[Study text Boundary: Start]

One of the toughest parts of being a political consultant is seeing the obvious.

Presidential elections aren’t won or lost on small things. They are won on big things. Republicans had the wind in their faces from the get-go this year. Incumbent Presidents almost always win, and when they don’t, they have primary challengers and a divided base. Obama had none of that, but he did have a horrible job performance and a rotten economy under his policies.

He still won.

It is remarkably tough to get Americans to admit they made a mistake in the first election. It almost never happens. When it does, the base jumps ship first.

But Republicans have got to stop running on unpopular things!

Remember Ross Perot? He was the Tea Party of the 90s.

He campaigned on eliminating our national debt and cutting spending. Cut Cut Cut Cut Cut.

He got 19% of the vote, zero states, got 8% of the vote four years later and is a footnote now.

Pundits are convinced the Republican Party needs to grow demographically. Might be true, but that’s not the problem. That’s the symptom of the problem.

The problem is that our hyper-focus on debt, deficits and budgets make us pretty unpopular choices for a large swath of Americans.

Let’s wander through the list of candidates who campaigned against deficits and debt. Walter Mondale. Mike Dukakis. Ross Perot. John Kerry. John McCain. Mitt Romney.

Clinton’s balanced budgets came after his two winning elections, and not before, and he campaigned against balanced budgets every step of the way, winning both times. George W. Bush racked up the debt on his way to two winning elections, and Obama doubled down and got his eight years.

Did Ronald Reagan spend all his time worrying about budget deficits as he won 49 states in 1984?

Say what you want about the “47 percent” remark in this campaign, but if your major campaign platform message is to cut all government spending, you’re giving 47% of the vote away at the starting line.

Ask people if the budget should be balanced, they say yes. Ask them if to do so we should cut programs their parents rely on, and people aren’t rushing to the polls to do so.

That’s just reality. People see their parents needing Social Security and Medicare and politicians running on cutting them aren’t scoring at the ballot box.

We’re in a rotten economy, with more people relying on government than in recent history. And we’re telling people now is the time to cut government? And we expect them to like us for it?

Ronald Reagan had it right, and I still can’t believe we need to go back 30 years to learn the same lessons. Deficits matter, but as campaign issues, the debt and deficit has never won a campaign. Never. Democrats ran against the national debt for decades and complained as Reagan/Bush rolled over them in election after election.

We have to stop being the Ross Perot of politics and think it is our duty to deliver the bad news to the voters, expecting them to thank us for it.

You can’t win popular votes promoting unpopular things, and the Tea Party fixation on the national debt is, and always has been, a losing strategy in electoral politics.

[Study text Boundary: End]

* _Task 1_
From the commentary, list every candidate it names as having campaigned against deficits and debt.
* _Task 2_
Reproduce the commentary's text verbatim, beginning at the words "Pundits are convinced" and stopping after the words "states in 1984?".
The records have nothing to do with the commentary.

[Record set Boundary: Start]

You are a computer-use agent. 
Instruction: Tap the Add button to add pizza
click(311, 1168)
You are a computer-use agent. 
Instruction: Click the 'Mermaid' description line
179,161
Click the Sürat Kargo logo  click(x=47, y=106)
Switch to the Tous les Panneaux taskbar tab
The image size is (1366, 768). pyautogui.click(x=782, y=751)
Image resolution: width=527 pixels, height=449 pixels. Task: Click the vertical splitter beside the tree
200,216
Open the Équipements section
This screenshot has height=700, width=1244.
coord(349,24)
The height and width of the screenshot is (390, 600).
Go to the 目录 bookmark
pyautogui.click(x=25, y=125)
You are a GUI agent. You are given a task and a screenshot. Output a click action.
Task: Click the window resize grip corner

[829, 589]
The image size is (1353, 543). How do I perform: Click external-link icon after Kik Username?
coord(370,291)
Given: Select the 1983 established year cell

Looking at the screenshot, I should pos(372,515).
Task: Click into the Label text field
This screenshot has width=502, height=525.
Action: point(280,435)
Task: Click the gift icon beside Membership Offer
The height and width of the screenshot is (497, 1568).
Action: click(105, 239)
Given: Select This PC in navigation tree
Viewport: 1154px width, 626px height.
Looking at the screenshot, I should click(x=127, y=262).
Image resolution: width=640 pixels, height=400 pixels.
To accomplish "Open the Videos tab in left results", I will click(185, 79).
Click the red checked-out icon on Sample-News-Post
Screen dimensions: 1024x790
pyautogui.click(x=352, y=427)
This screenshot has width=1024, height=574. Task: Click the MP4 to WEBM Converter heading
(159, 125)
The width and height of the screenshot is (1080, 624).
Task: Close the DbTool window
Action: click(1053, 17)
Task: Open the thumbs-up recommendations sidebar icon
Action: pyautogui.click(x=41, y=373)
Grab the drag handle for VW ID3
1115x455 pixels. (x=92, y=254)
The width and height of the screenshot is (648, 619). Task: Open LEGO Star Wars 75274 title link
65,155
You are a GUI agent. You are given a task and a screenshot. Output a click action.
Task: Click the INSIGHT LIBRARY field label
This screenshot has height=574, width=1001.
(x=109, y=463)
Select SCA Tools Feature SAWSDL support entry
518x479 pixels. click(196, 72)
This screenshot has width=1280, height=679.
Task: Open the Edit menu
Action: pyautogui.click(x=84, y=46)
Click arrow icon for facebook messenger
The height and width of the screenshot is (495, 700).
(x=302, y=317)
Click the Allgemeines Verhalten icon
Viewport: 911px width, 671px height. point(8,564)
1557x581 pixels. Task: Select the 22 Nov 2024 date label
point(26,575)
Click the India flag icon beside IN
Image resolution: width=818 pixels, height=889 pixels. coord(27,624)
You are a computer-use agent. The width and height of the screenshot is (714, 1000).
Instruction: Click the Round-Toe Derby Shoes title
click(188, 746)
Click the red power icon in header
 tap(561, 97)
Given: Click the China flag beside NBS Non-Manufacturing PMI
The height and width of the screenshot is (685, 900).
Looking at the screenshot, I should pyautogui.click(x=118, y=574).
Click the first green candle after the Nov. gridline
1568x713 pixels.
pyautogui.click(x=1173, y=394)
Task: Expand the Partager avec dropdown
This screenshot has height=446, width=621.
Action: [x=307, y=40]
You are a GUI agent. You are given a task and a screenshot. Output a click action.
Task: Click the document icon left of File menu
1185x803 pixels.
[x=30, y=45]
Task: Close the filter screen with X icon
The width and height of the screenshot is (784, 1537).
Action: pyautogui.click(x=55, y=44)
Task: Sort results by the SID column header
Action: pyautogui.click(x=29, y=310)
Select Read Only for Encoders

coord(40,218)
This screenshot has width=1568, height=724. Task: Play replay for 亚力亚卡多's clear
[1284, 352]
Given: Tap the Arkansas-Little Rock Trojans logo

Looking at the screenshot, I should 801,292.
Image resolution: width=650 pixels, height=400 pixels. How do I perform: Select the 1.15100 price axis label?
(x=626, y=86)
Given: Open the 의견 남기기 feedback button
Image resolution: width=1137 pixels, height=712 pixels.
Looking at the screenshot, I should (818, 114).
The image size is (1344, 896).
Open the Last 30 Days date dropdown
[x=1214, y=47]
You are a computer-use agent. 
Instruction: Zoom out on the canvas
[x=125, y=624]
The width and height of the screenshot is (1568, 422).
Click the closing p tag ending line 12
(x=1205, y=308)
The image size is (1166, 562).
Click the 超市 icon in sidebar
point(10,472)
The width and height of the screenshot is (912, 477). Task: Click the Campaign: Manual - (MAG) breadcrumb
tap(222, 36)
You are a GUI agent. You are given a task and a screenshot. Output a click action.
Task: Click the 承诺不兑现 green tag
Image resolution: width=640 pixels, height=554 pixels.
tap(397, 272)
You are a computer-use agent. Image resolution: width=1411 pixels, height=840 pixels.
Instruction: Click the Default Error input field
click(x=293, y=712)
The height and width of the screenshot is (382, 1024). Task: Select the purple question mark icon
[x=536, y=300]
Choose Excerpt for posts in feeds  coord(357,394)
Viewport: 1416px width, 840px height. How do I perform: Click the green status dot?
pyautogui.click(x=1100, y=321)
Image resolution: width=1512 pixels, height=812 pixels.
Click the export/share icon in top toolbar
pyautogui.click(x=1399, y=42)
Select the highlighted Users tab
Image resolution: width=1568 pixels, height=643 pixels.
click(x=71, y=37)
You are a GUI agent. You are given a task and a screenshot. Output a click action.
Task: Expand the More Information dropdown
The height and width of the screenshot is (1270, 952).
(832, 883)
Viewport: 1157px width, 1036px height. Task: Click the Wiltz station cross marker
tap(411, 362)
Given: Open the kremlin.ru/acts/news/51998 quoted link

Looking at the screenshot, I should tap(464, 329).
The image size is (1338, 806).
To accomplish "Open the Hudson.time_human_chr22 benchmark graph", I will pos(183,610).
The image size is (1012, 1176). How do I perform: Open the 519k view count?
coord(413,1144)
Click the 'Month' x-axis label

[Record set Boundary: End]

* _Task solution 1_
Walter Mondale, Mike Dukakis, Ross Perot, John Kerry, John McCain, Mitt Romney

* _Task solution 2_
Pundits are convinced the Republican Party needs to grow demographically. Might be true, but that’s not the problem. That’s the symptom of the problem.

The problem is that our hyper-focus on debt, deficits and budgets make us pretty unpopular choices for a large swath of Americans.

Let’s wander through the list of candidates who campaigned against deficits and debt. Walter Mondale. Mike Dukakis. Ross Perot. John Kerry. John McCain. Mitt Romney.

Clinton’s balanced budgets came after his two winning elections, and not before, and he campaigned against balanced budgets every step of the way, winning both times. George W. Bush racked up the debt on his way to two winning elections, and Obama doubled down and got his eight years.

Did Ronald Reagan spend all his time worrying about budget deficits as he won 49 states in 1984?